MATERIAL PROVIDED »
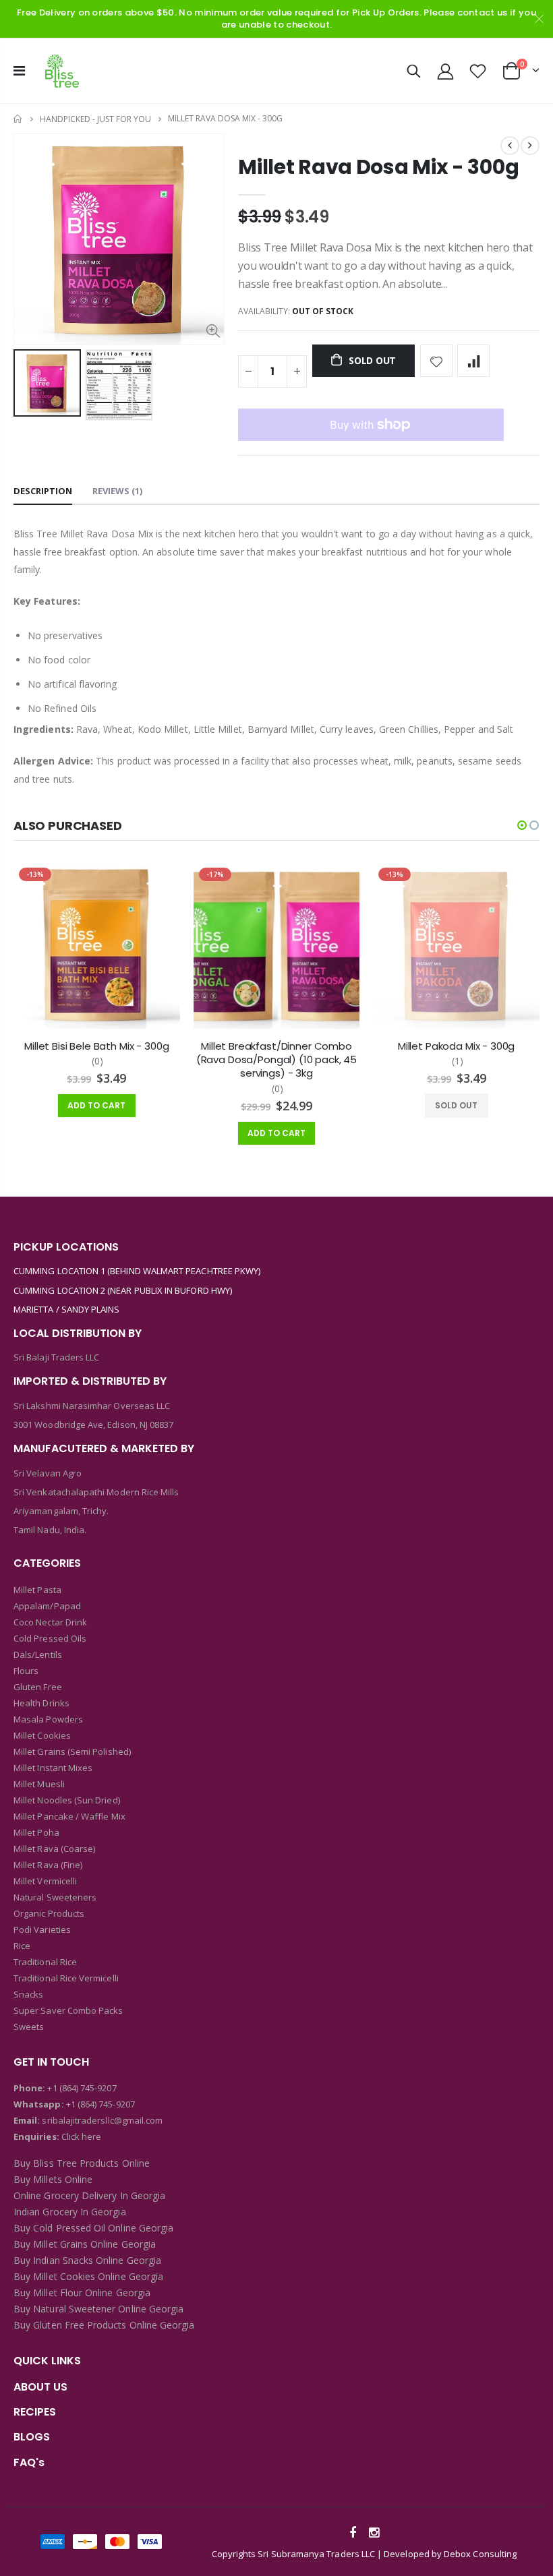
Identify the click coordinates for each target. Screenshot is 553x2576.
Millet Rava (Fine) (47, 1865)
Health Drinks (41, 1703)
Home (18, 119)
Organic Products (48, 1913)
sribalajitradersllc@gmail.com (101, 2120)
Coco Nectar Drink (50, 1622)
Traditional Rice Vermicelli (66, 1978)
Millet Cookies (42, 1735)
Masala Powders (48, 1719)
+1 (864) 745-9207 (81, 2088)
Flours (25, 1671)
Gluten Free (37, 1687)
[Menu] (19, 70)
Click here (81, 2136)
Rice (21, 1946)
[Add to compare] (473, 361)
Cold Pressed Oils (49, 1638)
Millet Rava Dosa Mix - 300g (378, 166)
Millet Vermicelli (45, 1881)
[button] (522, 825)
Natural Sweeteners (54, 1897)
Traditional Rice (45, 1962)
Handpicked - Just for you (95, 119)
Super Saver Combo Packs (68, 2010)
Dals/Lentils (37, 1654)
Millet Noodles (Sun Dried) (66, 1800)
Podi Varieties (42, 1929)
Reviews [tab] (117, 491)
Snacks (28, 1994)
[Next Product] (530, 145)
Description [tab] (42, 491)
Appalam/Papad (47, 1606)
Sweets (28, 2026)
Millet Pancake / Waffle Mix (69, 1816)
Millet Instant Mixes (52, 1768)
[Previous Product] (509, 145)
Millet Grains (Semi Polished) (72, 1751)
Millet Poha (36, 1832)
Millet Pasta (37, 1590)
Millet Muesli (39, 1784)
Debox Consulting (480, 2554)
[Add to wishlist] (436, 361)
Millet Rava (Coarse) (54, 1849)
==
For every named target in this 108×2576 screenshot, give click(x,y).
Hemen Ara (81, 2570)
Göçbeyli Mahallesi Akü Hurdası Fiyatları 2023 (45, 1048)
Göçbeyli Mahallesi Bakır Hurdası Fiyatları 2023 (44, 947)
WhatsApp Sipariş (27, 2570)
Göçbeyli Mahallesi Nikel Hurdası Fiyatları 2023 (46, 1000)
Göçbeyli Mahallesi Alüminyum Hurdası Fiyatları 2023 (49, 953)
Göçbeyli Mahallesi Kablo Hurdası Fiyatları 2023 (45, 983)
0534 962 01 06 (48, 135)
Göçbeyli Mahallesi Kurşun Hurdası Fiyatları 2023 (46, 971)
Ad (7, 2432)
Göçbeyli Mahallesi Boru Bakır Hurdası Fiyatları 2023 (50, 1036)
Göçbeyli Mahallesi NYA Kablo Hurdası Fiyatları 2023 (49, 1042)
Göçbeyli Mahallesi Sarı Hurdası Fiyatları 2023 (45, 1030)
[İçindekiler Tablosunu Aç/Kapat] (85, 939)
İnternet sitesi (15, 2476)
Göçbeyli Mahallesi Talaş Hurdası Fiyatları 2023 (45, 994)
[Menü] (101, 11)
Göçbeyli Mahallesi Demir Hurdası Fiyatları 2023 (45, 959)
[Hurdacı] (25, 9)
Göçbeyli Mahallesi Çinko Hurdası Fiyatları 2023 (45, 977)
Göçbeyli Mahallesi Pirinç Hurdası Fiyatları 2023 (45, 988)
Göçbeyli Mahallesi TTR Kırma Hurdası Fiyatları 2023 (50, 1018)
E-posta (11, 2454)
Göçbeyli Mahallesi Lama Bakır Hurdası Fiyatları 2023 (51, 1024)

EXERCISE REQUIREMENTS »
Count the lines in the records above that hold the word "Vermicelli", and give only that number.

THE ANSWER »
2